__YOUR TASK__
In the passage on the eurozone's slow-motion bank run, rewrite the part between "They borrow the" and "out a mortgage.", inclusive, changing "house" to "apartment".

__PASSAGE PROVIDED__
Don't mention the R word
R is for run. As in bank run.
But it is a subject that is being increasingly discussed by investors and economists in the eurozone. One can assume it is also being discussed in private by European policymakers too.
Because the fact is that Europe's banks already face what amounts to a slow-motion run by big institutional investors.
They're not queuing up at branches. Instead they are withholding their money at the click of a mouse.
Major US money managers and lenders are pulling out of the eurozone, as is clear from the cost to eurozone banks of borrowing in dollars right now, which has returned to extreme levels last seen during the global financial crisis.
Moreover, data from the European Central Bank (ECB) suggest that Europe's banks themselves are losing confidence in each other - though not yet quite as badly as in 2008.
They have increasingly been putting their cash in the safe hands of the central bank, rather than lending it to each other, despite the punitively low interest rate the ECB pays them.
To be clear, there is no immediate risk of banks running out of cash.
Greece is at the forefront of the crisis: Deposits at the country's banks have fallen 21% since January 2010, according to Greek central bank data.
But the Greek banks have been on ECB life support for over a year now, and they have duly paid out every cent that has been demanded from them.
They borrow the money from the central bank by providing Greek government bonds (ie loans they have made to their government) as collateral - just as you would offer your house as collateral to take out a mortgage.
And the ECB has continued to provide cash to the Greek banks even as that collateral has become increasingly worthless - leaving the ECB exposed to big losses if Greece stops repaying its debts.
As Greece's credit rating has been cut and cut by the big three ratings agencies, so the ECB has lowered and lowered the minimum standard of collateral it is willing to accept, because it is determined to keep the Greek banks alive.
The ECB has learned the lesson of 2008 - which is that if one big financial institution is allowed to fail, then panicky lenders will pull the rug from under the entire financial system.
Indeed, before the global financial crisis, Western governments thought that such panics had been laid to rest decades ago.
After the bank runs of the 1930s, US and European governments instituted two important changes to make sure they were never repeated.
Firstly, the central bank agreed to act as "lender of last resort". That meant that - so long as a bank was fundamentally sound - the central bank would always lend it cash to stave off a panic, just as the ECB is doing now.

__GIVEN DATA__
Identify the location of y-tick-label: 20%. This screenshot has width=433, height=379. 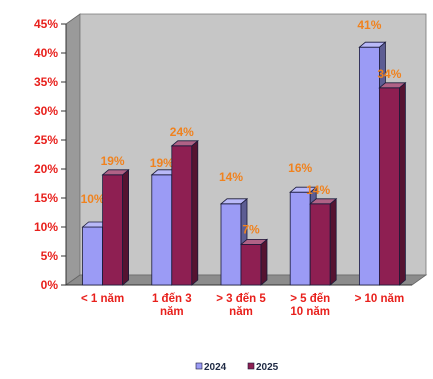
(46, 169). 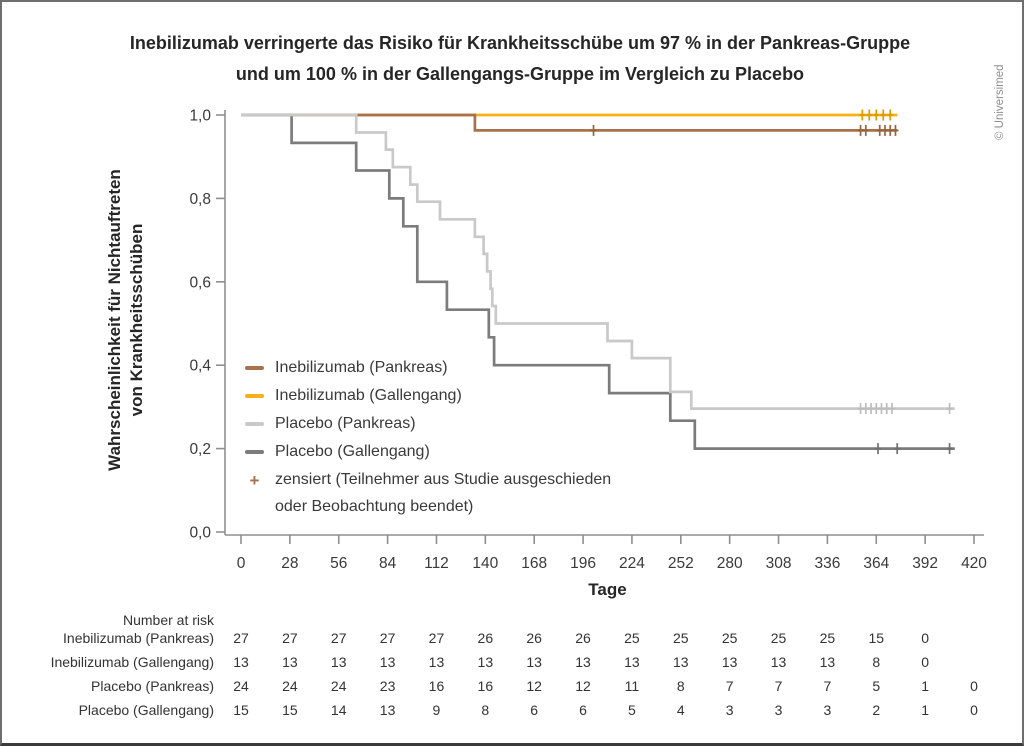 I want to click on x-tick-label: 364, so click(x=876, y=564).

__REPLY TO THE EXERCISE__
They borrow the money from the central bank by providing Greek government bonds (ie loans they have made to their government) as collateral - just as you would offer your apartment as collateral to take out a mortgage.